Over a year after the acquisition of British Shoemaker Clarks, Li Ning, the Chinese gymnast-turned-entrepreneur has his eyes set on the Swedish outdoor performance label Haglöfs. The Hong Kong-based private equity firm LionRock Capital, in which Li sits as a non-executive chairman, has acquired 100% of Haglöfs shares from ASICS Corporation. Li Ning is best known as the founder and chairman of his eponymous brand Li-Ning.
Haglöfs, based in Bromma, Sweden, was established in 1914 by carpenter Wiktor Haglöf. The brand makes outdoor wear, boots and sleeping bags, as well as accessories for outdoor enthusiasts such as skiers and hikers. Dealing in both apparel and lifestyle, Haglöfs has a presence in 28 countries, including China. ASICS has owned Haglöfs since 2010.
Some see the similarity between this move and the Clarks acquisition. LionRock acquired majority shares of Clarks in 2020. In 2022, Viva China, a company chaired by Li and owns 10.3% of Li-Ning, picked up a 51% stake in Clarks. At the time, the step was widely viewed as Li-Ning taking aim at domestic competitor Anta’s success with FILA, which it acquired in 2009.

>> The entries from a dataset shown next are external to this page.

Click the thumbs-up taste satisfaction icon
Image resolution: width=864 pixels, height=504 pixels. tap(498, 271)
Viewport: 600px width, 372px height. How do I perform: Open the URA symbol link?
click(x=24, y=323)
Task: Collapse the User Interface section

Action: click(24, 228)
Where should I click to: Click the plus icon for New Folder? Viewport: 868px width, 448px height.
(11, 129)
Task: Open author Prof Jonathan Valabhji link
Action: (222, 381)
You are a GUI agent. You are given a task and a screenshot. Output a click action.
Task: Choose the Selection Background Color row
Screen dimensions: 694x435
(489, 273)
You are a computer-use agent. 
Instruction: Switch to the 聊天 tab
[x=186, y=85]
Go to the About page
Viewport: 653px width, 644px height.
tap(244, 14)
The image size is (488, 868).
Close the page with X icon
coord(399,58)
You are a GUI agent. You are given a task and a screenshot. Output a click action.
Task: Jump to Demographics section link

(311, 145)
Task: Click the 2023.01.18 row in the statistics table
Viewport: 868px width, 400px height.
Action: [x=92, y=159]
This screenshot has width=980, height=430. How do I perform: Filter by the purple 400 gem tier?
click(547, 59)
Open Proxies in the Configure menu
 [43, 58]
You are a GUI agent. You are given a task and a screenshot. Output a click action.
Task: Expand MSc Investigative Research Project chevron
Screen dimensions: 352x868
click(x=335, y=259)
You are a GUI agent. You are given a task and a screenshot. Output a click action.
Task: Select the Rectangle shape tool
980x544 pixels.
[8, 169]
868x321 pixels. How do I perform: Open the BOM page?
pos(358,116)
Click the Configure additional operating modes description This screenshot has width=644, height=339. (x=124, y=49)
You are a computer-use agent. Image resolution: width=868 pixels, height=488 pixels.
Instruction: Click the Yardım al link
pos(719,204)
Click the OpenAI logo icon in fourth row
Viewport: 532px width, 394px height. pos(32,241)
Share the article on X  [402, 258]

It comes as no surprise that this acquisition by LionRock has sparked speculation about Li-Ning’s expansion into the outdoor market, in which Anta-owned brands like Arc’teryx and Salomon are making waves. Data shows that the outdoor sector has experienced explosive growth in 2023, with outdoor-related orders growing 79% year-on-year and 221% compared to the first half of 2019. With outdoor activity currently seeing a 28.3% penetration in China compared to over 50% globally, there is still potential to grow in the sector.
Li-Ning made it clear that currently, it does not participate in the management of Haglöfs as a partner of LionRock Capital but if Viva gets involved like with Clarks, it will bring Haglöfs closer to the group.